Marie flieht nach einem Schicksalsschlag , der ihre Welt ins Wanken gebracht hat, aus Paris ohne konkretes Ziel. Im Zug trifft sie zufällig die 77jährige Jonina, die ihr zuhört und sie in ihr Heimatdorf Redu einlädt. Marie fasst Vertrauen und kommt mit. Das Bücherdorf Redu liegt in den Ardennen und seine Beschreibung klang in meinen Ohren märchenhaft. Die Bewohner nehmen sich die Zeit, die sie brauchen. Es gibt zum Beispiel jemanden, der Papier herstellt . ohne sich Gedanken um Gewinn zu machen und sich einfach über sein Arbeitsergebnis. Das Leben läuft in ruhigen Bahnen. Dazu trägt bei, dass es kein Internet gibt und kaum Verkehr. Nur zweimal im Jahr erwacht das Dorf mit seinen 13 Buchhandlungen aus seinem Dornröschenschlaf. Zum Fest der Bücher an Ostern und der Nacht der Bücher im Sommer fluten Touristen den beschaulichen Ort. Auch Marie lässt sich treiben und unternimmt lange Spaziergänge mit der Hündin Anneliese. Sie lernt die Stille der Natur kennen und schätzen. , begeistert sich für den Nachthimmel mit seinen Sternen und erlebt bewusst das Erwachen der Natur im Frühling. Marie und Jonina haben eine enge Bindung, die durch lange Gespräche über das Leben und Bücher verstärkt wird. Als Jonina aus heiterem Himmel Redu verlässt, lernt sie Mathilde näher kennen . Die beiden werden enge Freundinnen und geben sich gegenseitig Halt

Mich hat das Buch sehr berührt und zum Nachdenken gebracht. Für mich ist Redu ein Synonym für all das, was unser Leben bereichern und glücklicher machen kann und was wir all zu oft vergessen.
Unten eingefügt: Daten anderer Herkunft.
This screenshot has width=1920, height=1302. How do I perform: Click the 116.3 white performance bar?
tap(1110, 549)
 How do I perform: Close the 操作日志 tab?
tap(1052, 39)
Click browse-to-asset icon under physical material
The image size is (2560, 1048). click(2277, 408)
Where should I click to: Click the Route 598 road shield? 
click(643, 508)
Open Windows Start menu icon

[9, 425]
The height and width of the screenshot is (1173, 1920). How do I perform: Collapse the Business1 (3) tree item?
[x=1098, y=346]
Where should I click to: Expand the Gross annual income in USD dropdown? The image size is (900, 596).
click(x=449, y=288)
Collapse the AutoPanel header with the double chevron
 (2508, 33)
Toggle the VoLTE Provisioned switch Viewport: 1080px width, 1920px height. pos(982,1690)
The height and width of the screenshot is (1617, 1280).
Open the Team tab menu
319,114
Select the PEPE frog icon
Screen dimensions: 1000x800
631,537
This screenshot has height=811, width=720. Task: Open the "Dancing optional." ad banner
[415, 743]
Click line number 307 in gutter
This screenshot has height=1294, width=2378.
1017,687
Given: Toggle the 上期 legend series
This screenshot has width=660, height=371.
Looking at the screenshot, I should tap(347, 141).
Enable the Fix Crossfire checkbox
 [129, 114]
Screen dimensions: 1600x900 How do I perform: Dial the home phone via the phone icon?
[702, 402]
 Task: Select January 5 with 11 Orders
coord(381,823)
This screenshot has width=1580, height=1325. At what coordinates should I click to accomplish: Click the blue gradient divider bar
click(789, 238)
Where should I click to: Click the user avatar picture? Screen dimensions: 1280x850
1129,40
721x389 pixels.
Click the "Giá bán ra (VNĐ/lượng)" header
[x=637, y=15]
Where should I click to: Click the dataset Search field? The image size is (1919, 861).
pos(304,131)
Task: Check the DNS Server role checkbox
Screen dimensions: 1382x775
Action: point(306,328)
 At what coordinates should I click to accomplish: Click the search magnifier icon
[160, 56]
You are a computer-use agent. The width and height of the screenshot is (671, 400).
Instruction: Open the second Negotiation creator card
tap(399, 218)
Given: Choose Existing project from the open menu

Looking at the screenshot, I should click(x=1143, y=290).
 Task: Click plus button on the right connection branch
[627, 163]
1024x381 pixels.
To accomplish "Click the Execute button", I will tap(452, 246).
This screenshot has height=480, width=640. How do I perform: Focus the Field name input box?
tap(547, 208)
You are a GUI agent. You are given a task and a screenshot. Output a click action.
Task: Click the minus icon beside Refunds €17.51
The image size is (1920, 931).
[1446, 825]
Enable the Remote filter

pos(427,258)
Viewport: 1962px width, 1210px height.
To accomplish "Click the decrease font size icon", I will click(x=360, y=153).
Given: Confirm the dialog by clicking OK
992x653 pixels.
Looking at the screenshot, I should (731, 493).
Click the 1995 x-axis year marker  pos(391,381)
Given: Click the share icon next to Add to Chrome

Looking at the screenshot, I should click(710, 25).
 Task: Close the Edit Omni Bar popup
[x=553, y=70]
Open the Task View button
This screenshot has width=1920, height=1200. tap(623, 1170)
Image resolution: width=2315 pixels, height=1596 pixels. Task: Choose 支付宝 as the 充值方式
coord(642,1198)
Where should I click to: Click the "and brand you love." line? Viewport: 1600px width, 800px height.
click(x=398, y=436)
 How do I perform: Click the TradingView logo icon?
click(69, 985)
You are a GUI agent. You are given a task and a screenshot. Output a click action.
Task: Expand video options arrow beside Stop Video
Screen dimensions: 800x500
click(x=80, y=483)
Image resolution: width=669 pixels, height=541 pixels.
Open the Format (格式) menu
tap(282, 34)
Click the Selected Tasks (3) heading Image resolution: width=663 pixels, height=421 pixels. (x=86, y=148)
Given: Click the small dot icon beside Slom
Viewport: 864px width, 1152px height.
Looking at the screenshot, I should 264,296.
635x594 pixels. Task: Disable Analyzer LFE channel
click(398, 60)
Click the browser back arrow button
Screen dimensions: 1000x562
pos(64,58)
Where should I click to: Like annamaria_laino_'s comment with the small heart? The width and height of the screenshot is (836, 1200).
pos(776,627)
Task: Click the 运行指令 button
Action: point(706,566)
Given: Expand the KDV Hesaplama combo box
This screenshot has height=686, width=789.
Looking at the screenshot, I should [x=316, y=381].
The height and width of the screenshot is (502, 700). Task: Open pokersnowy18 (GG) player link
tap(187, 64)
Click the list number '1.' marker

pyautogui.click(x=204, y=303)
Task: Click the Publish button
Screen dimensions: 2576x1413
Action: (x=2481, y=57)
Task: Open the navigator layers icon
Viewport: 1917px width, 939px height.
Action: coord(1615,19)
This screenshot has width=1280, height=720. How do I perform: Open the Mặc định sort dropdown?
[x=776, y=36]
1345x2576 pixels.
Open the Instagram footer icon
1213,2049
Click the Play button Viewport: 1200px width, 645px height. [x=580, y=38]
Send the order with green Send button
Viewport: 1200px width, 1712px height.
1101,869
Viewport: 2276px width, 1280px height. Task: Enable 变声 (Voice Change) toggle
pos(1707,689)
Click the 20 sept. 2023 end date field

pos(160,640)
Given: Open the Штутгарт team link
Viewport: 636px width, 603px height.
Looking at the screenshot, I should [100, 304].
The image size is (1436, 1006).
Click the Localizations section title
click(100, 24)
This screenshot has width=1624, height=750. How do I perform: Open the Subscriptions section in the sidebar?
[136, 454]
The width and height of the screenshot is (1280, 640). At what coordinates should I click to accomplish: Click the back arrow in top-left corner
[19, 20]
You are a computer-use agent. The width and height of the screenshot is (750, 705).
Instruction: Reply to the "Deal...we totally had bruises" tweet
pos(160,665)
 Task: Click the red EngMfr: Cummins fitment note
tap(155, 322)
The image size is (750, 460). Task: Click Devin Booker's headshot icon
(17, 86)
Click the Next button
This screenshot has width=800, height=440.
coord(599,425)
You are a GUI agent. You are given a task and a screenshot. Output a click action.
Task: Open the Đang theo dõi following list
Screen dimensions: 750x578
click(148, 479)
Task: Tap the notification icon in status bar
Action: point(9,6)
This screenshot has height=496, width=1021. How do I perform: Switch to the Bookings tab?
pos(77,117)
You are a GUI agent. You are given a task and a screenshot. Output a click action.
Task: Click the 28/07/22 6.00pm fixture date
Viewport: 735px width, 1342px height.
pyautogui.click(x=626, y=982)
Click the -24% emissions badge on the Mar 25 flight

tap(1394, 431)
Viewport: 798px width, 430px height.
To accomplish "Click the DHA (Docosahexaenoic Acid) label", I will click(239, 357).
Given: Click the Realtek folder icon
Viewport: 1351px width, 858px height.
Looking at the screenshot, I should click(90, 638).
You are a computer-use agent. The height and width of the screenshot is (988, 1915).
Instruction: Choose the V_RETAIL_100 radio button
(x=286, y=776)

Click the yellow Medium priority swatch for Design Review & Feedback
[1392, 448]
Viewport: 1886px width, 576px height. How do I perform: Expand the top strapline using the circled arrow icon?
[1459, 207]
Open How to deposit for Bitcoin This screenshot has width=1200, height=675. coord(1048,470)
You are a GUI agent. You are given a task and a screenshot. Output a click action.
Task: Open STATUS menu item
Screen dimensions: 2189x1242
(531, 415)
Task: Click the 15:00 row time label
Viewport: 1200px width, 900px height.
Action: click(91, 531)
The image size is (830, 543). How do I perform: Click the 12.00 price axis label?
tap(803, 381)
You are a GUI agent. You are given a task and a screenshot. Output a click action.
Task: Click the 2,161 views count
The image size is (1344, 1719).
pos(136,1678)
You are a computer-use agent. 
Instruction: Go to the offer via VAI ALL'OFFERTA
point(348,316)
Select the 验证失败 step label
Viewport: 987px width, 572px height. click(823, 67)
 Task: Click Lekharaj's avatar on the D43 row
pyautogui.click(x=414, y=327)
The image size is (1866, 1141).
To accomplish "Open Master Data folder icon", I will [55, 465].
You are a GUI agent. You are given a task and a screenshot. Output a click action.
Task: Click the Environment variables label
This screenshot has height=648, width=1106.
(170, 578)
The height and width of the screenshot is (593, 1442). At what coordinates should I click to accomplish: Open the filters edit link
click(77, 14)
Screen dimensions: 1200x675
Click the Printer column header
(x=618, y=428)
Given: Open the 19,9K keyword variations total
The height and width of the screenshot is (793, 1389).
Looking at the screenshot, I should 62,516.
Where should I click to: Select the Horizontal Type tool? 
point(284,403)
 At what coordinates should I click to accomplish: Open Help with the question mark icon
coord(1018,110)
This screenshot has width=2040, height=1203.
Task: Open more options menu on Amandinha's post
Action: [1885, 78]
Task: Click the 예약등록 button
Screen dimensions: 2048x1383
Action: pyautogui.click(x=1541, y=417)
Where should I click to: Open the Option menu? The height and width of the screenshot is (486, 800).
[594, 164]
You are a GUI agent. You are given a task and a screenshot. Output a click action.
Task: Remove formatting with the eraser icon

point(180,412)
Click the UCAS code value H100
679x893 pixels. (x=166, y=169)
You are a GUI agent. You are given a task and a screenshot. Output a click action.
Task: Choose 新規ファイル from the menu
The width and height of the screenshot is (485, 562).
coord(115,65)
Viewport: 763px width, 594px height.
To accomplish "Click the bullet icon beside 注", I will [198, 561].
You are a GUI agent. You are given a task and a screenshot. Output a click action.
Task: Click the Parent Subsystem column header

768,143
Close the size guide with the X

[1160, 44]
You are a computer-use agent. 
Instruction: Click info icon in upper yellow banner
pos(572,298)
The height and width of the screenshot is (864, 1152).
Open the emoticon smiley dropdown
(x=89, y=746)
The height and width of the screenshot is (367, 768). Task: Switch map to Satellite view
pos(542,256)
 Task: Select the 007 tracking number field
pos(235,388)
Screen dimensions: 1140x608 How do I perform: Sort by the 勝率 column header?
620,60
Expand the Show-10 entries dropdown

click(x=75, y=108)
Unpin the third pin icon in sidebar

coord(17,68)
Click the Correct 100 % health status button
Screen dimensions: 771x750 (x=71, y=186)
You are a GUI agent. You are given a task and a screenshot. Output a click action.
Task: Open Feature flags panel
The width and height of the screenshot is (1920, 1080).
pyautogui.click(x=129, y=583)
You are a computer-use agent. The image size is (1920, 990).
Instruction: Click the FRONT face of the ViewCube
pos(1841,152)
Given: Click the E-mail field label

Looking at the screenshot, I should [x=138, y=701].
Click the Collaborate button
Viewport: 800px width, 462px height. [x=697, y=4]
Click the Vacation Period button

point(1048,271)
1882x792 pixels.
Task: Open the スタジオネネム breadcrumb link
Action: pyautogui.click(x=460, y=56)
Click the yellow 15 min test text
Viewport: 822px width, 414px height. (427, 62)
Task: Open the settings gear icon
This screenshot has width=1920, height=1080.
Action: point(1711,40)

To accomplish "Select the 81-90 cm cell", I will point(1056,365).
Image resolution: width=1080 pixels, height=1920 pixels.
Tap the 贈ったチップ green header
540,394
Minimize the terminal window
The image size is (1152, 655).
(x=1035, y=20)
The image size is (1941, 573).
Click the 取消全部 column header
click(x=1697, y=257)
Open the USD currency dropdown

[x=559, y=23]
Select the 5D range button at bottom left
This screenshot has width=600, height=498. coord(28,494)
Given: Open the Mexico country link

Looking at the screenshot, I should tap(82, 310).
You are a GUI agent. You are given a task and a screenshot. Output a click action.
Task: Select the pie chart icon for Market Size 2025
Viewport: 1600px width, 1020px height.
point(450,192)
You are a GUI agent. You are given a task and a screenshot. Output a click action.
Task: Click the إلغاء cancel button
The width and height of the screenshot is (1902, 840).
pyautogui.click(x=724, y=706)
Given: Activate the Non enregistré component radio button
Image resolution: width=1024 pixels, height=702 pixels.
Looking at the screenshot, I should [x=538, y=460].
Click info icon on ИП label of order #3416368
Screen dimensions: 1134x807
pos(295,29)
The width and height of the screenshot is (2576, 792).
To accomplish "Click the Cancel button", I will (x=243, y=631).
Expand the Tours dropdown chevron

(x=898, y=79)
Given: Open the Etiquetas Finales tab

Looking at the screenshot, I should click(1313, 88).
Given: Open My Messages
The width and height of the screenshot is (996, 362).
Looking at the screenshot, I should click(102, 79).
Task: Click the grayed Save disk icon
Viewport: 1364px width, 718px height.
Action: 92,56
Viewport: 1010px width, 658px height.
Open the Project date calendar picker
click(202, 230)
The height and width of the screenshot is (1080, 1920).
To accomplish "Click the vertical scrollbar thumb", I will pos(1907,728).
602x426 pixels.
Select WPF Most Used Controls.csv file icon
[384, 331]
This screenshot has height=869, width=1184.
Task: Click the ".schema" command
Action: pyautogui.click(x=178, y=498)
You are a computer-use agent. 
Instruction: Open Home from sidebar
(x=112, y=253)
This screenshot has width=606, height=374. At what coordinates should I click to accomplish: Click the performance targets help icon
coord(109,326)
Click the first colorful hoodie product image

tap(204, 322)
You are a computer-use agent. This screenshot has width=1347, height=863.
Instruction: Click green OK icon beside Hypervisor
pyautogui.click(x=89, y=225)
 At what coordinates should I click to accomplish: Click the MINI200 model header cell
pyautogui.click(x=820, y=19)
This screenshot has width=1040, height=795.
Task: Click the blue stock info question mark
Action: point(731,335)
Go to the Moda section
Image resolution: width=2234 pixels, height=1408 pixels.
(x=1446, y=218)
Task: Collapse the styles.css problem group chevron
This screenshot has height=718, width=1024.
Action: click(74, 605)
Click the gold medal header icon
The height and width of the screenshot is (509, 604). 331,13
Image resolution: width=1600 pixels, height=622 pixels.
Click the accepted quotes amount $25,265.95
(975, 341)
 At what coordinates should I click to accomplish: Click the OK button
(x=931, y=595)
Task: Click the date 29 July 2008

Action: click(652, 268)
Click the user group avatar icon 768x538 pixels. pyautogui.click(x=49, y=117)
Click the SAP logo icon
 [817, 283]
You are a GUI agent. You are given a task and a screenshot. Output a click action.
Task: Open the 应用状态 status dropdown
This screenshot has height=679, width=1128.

Es ist eine Freude zu lesen, wie Dorfbewohner sich umeinander kümmern und die Freundschaft zwischen Marie und Mathilde den beiden hilft, Schmerz zu verarbeiten. Es reicht zuzuhören, ein Lächeln zu schenken oder einfach gemeinsam zu schweigen. Mich persönlich haben die Beschreibungen der Natur besonders angesprochen. Wie man Hektik und Stress hinter sich lassen kann, wenn man einfach mal den Blumen beim blühen zuschaut., sich über den Gesang der Vögel freut. Im Grunde sind es banale Dinge, die man wahrscheinlich deshalb oft vergisst. Gut, dass der Autor mich daran erinnert hat. Was mich ein wenig gestört hat, Probleme, die zu unserem Alltag leider gehören, gibt es in Redu nicht . Trotzdem wäre es sicher nicht schlecht, ein wenig Redu zu wagen.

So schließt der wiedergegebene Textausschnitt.